Endometrial polyps are a relatively common diagnosis made during a routine ultrasound performed by a gynecologist. Sometimes their presence remains asymptomatic. However, it is most often associated with abnormal bleeding from the reproductive tract. What is a uterine cavity polyp and does it affect pregnancy?
Uterine polyp-what does it mean?
Polyps are limited lesions of the mucosa. In the case of uterine polyps, there is a local protrusion of the endometrium inside the uterine cavity. Most often, uterine polyps reach a size of up to 3 cm. The incidence increases with age. In most women, the symptom of uterine cavity polyps is abnormal bleeding both before and after menopause. The good news, is that most endometrial polyps are benign and do not involve a cancerous process. Nevertheless, when a polyp is removed, it should always be examined histopathologically to rule out the possible presence of cancer cells.
Uterine polyp and pregnancy
Many women planning a pregnancy wonder whether a uterine polyp affects the chances of having a child. Much depends on the size of the polyp. Ideally, if diagnosed before pregnancy, it is best to consider with the attending physician the possible removal of the lesion during a hysteroscopy. A beta hcg test should always be performed before surgery so that the endometrium, thickened in early pregnancy, is not mistaken for a polyp. After the procedure, it is usually necessary to wait about three cycles before trying for a baby. If a woman with an endometrial polyp becomes pregnant, it should not affect her pregnancy.

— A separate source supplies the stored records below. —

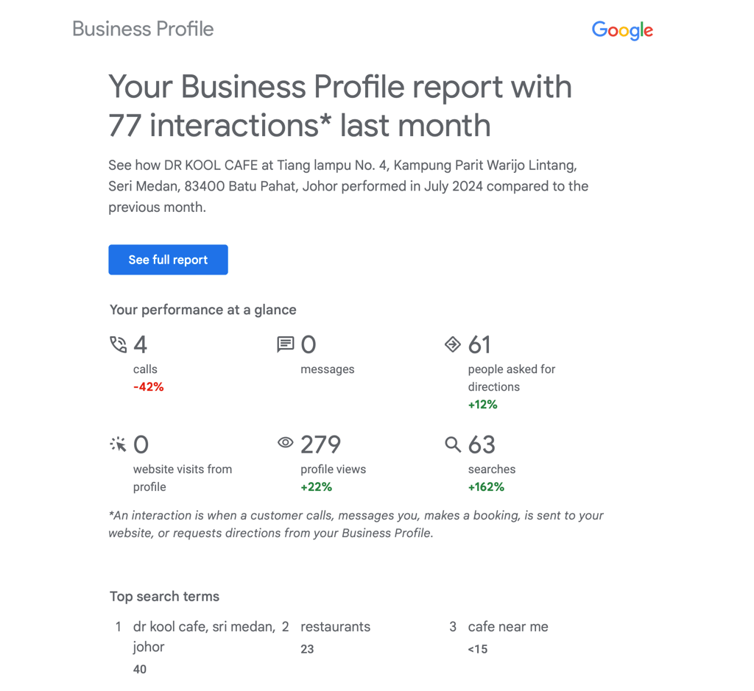Click the profile views eye icon

pyautogui.click(x=286, y=443)

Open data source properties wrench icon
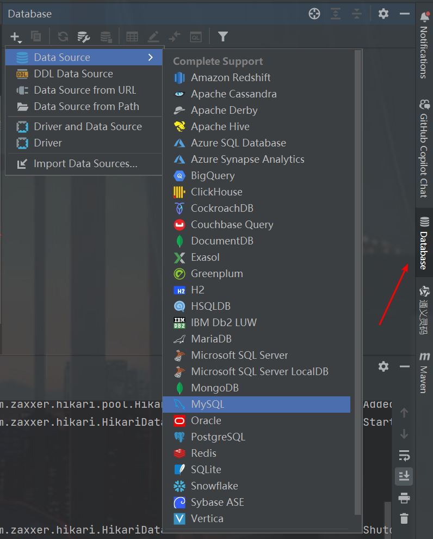[83, 37]
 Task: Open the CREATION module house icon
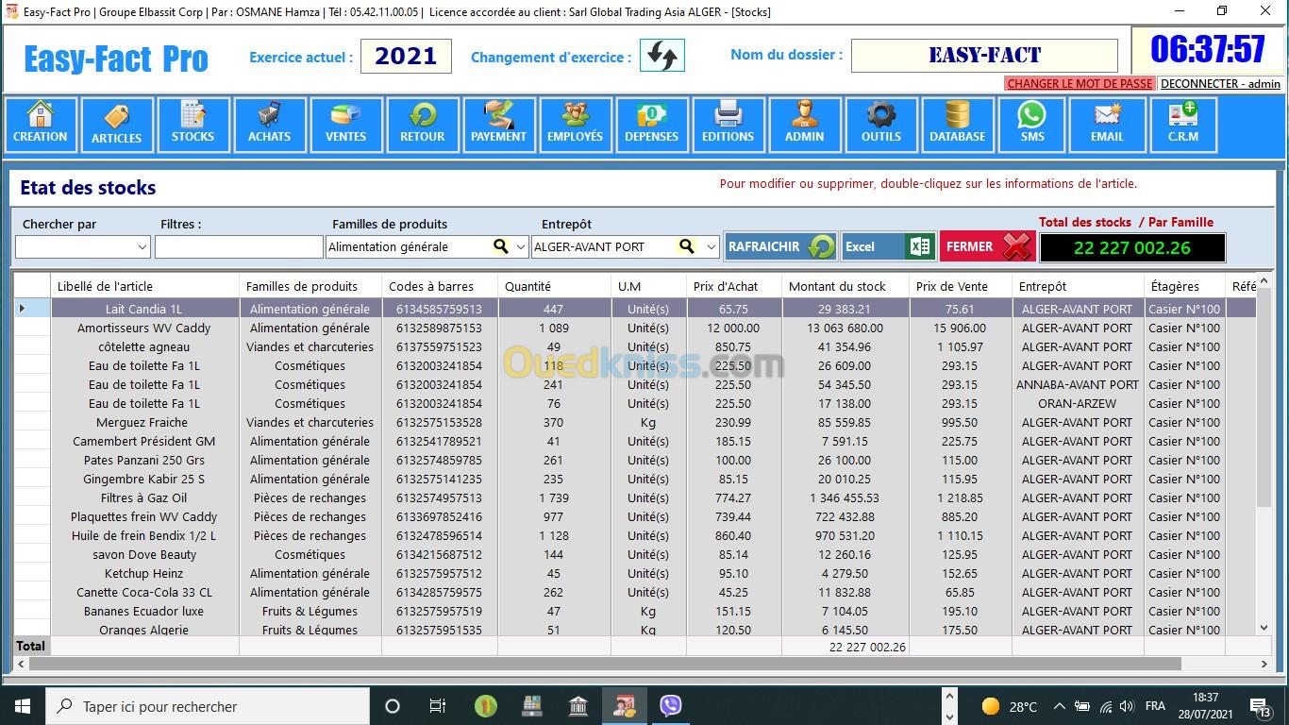pos(41,124)
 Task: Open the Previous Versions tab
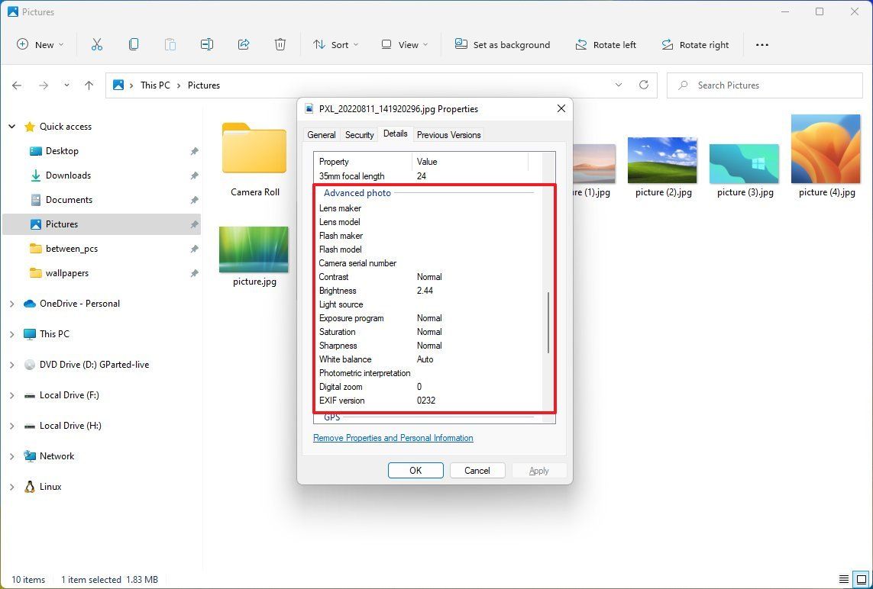(x=448, y=134)
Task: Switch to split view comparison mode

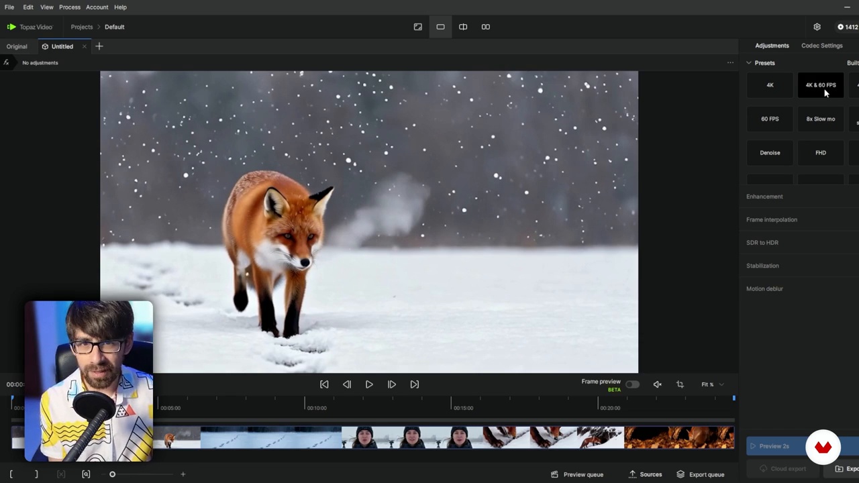Action: [463, 27]
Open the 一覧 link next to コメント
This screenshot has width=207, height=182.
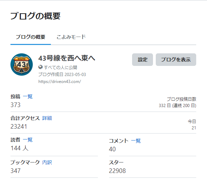[136, 141]
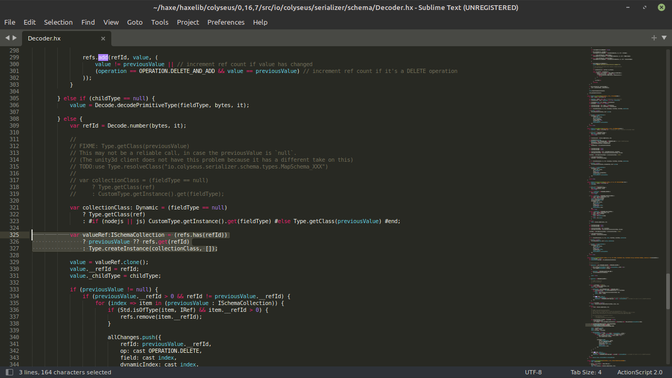Click the previous tab left arrow
The height and width of the screenshot is (378, 672).
pos(7,38)
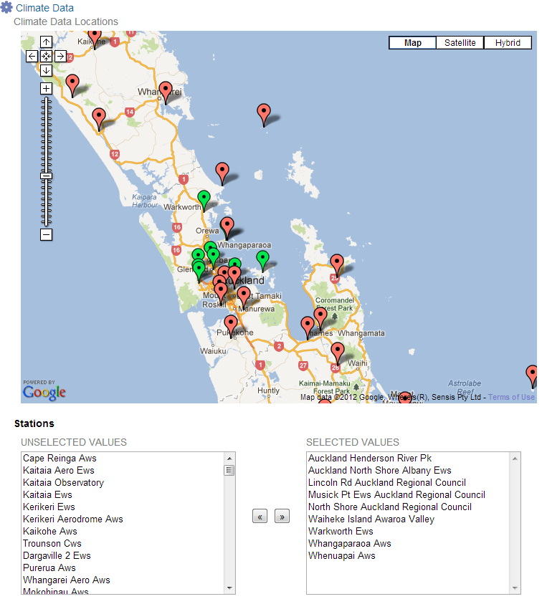Click the zoom level slider handle
This screenshot has width=542, height=599.
(46, 176)
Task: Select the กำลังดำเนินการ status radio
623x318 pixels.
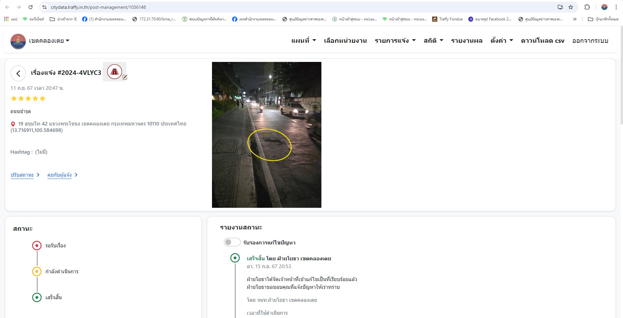Action: click(x=37, y=272)
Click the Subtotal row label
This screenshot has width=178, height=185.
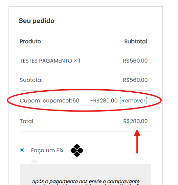pos(31,80)
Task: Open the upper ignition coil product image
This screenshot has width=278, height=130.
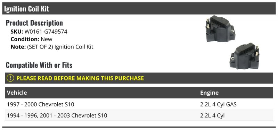Action: tap(220, 29)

Uterine polyps – treatment
Treatment for uterine polyps depends on the specific case and the age of the patient. Hormonal treatment can be attempted, but for most women, especially those who are symptomatic, the treatment of choice is surgery. It can be carried out under visual control-through a hysteroscopy or during a procedure to cure the uterine cavity. Always the collected material is submitted for histopathological examination. The procedures take place under general anesthesia in which the medicine is administered intravenously (the patient is asleep during the procedure).
Cervical polyp
A cervical polyp is different from an endometrial polyp. It is most often detected when cytology is performed. This is because it is visible to the naked eye as a protrusion from the neck canal. It can give symptoms such as spotting. The management of a cervical polyp involves coining it. Some perform the procedure under anesthesia, but it is short enough and, for many women, not very painful, that it can be performed without anesthesia for the patient. A cervical polyp, like an endometrial polyp, should always be examined histopathologically.